It was one of those clear, bright, cold winter mornings where the chill penetrates your clothes and seeps into your bones. I felt my fingers turn blue with it as I walked up the road, and my cheeks sting with it. It reminded me, as often these mornings do, of the occasions years ago now when I would travel inland to hunt for goat or wild pig or deer. I recall those frigid mornings I would wake to find any water left out overnight frozen, and the sun come rise in a brilliant sky as we stood by the fire clutching hot cups of instant coffee. How I wanted to go back to my sleeping bag then. Instead as the first rays of light stole over the landscape we would set off with the peculiar curly chirp of the magpie in our ears. For a good while I would be numb, but with a creeping expectation beginning to fill me. I looked about, at the austere landscape snap frozen overnight - largely red earth country, filled with hardy, straggly bushes and by the rivers and streams taller gum trees sprawling and for years undisturbed. In the hills where we hunted deer it was different, lush vegetation grown close together, tall, thin mountain gums and ash trees closing out the light above us, and cherry trees with the bark ripped to shreds and the red wood exposed by deer rubbing the velvet off their antlers.
They are vivid memories and good ones though it is a long time since I've carried a rifle in anger. More than anything else it is an experience you carry with you, to live a little like that and to behold these different landscapes and to begin to understand the life these habitats supported. As we stalked our game the hunter we went with would feed us information I always eagerly lapped up, about the habits of the deer or the wild pig, the difference in their tracks, what they ate and how they lived. He would point out the different trees and bushes, tell us what could be eaten and what not. He had magic eyes from years of doing this and would pick out a bird in flight and name it, and on the horizon would point out a smudge he might declare to be kangaroos. We would look and after a moment discern the strange motion of animals hopping.

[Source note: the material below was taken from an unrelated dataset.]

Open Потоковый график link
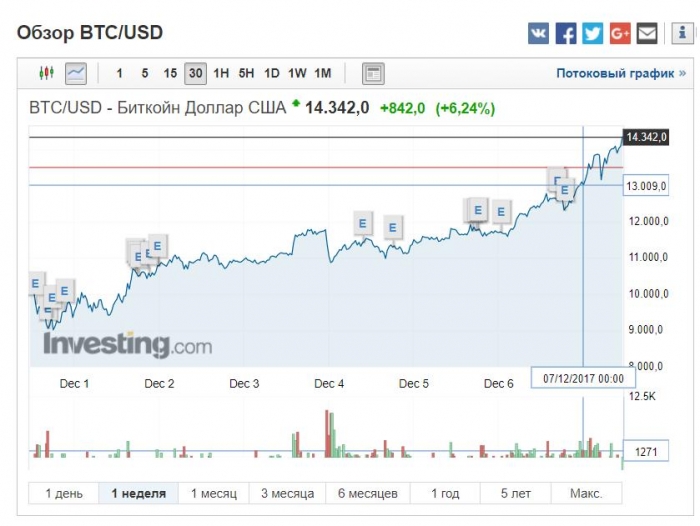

In the evening after early mornings out and late dusk we would eat well feeling all the days ramblings in our bones. It was a feeling of satisfaction no matter what we had potted that day. We would sit by the fire and talk, telling stories and drinking beer as we shared a hearty meal, a joint of goat perhaps, an ostrich schnitzel maybe, venison or maybe roo. The dark would enclose us and the cold as we sat around our ring of light and warmth. We would laugh and sometimes play music, incongruous music that somehow seemed perfect for those distant places, Sam Cooke or Vince Jones. And as we sat there enjoying that we would hear the rustlings and calls of the nocturnal creatures come to life, and occasionally see a pair of big eyes reflected by the light of the fire. You became aware that you were far from the civilising graces of the big city, that while that was your territory this was theirs. I always felt richer for knowing that.
I returned from my walk this morning feeling warmer, the blood pumping through me and the sun as it climbed in the sky more more accommodating. These memories went through my head and I wondered as I have often about the associations we form in our mind.
I had earlier recalled a time in Vietnam as I ate my breakfast. For some reason I remembered the time I was in Hoi An in 2001 on the Vietnamese national day and how that evening they floated down the slow river hundreds of delicate paper lanterns each with a little candle burning inside. It was a beautiful sight and said much about the aesthetic grace of the Vietnamese people, who are friendly and generous, a warm, happy people.
These random remembrances and thoughts fill our mind all the time, though I guess they're not as random as they might seem. I wonder at the synaptic connections between one memory and another, in the web of associations and thoughts and long ago events.
It is fascinating, and welcome too. It's more complex than anything we can build, I thought as I turned the corner for home. And then, recalling once more those coloured lanterns and the visual picture I have of them, it's lovely having the memory - but it's the living of them that is everything.